- PASSAGE TO READ
>>

DSP is probably one of the most used technologies ever developed Products from cellphones to DVD players, to MP3 players, PCs, GPS receivers, wireless LANs and pretty much any other communications or media system use DSP to discriminate signals from noise, compress signals to fit a channel or condition the output of one system to the input of another

Implementation styles have morphed over time from the clunky single 16bit MAC chips in 48-pin aircraft-carrier-style ceramic DIPs to sleek, low-profile chip carriers hiding gigahertz programmable processors.

But the mathematics remains the same: multiplications and additions, and lots of them.

The market is burgeoning and as it grows, new opportunities spawn new companies and initiatives aimed at satisfying the performance goals and application diversity.

The obvious world champion of DSP is TI with its dominant position in the programmable DSP space.

TI outsells all other programmable pretenders by an order of magnitude.

The FPGA vendors, who are always aggressively pursuing design wins in hot markets, have merged their communications-based technology platforms with hard-wired multiplier blocks to create viable DSP algorithm development platforms and ASIC verification hardware.

Although FPGAs still suffer from poor performance in spite of their advanced technology and high price, their flexibility and reprogrammability make them hard to beat for low-volume systems with DSP needs.

<<

- PROBLEMS TO SOLVE
a: According to the DSP passage, by how much does TI outsell all other programmable competitors?
b: Please express the records from the line with "Given: Click the" up to and including the line with "(x=88, y=229)" as a Markdown table with columns Row and Line. Number each line and leave out blank lines.
The DSP text and the records come from unrelated sources.

[Item coordinate records]
>>

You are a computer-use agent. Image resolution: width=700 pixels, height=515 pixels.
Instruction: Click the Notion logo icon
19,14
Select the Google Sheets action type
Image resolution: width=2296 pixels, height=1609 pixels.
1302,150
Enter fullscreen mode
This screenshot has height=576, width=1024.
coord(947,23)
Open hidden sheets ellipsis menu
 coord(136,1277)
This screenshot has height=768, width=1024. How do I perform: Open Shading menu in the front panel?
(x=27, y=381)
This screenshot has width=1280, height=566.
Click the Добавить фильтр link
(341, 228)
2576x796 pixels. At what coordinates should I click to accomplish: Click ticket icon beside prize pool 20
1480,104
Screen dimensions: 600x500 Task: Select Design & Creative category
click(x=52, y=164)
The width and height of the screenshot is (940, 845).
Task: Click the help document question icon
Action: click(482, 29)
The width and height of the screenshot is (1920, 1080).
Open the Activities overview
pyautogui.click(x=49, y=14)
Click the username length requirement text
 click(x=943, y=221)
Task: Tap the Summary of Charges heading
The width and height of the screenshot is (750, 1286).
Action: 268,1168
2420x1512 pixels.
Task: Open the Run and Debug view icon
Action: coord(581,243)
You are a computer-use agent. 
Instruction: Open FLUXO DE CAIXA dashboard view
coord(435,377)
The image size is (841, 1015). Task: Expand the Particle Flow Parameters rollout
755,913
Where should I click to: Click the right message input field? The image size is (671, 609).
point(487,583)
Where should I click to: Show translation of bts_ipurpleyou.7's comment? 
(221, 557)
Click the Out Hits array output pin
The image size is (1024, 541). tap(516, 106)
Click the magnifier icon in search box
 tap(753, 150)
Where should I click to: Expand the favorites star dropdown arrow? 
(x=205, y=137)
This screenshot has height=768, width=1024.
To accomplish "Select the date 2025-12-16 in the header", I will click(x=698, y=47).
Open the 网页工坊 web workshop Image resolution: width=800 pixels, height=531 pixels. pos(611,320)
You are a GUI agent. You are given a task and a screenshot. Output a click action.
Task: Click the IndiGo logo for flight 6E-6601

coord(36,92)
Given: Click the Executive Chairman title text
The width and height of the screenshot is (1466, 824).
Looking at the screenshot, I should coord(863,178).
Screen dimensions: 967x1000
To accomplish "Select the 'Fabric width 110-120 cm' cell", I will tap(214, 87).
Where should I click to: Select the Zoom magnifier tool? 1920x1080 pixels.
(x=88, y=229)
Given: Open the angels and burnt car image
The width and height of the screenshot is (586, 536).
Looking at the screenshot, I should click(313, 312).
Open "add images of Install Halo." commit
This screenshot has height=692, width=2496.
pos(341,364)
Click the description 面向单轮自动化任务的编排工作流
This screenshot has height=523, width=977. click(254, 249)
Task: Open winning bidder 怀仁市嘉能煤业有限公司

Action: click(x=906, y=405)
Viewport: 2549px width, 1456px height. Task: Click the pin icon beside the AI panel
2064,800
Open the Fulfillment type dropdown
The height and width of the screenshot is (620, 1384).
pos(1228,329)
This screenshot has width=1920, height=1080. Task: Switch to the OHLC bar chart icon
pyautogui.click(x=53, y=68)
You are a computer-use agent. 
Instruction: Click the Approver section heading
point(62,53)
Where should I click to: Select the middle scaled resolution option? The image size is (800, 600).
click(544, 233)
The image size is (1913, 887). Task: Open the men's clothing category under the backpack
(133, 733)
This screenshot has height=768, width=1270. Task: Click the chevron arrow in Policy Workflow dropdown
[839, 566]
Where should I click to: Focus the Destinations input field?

<<

- ANSWERS BY TASK
a: By an order of magnitude.

b:
| Row | Line |
|---|---|
| 1 | Given: Click the Executive Chairman title text |
| 2 | The width and height of the screenshot is (1466, 824). |
| 3 | Looking at the screenshot, I should coord(863,178). |
| 4 | Screen dimensions: 967x1000 |
| 5 | To accomplish "Select the 'Fabric width 110-120 cm' cell", I will tap(214, 87). |
| 6 | Where should I click to: Select the Zoom magnifier tool? 1920x1080 pixels. |
| 7 | (x=88, y=229) |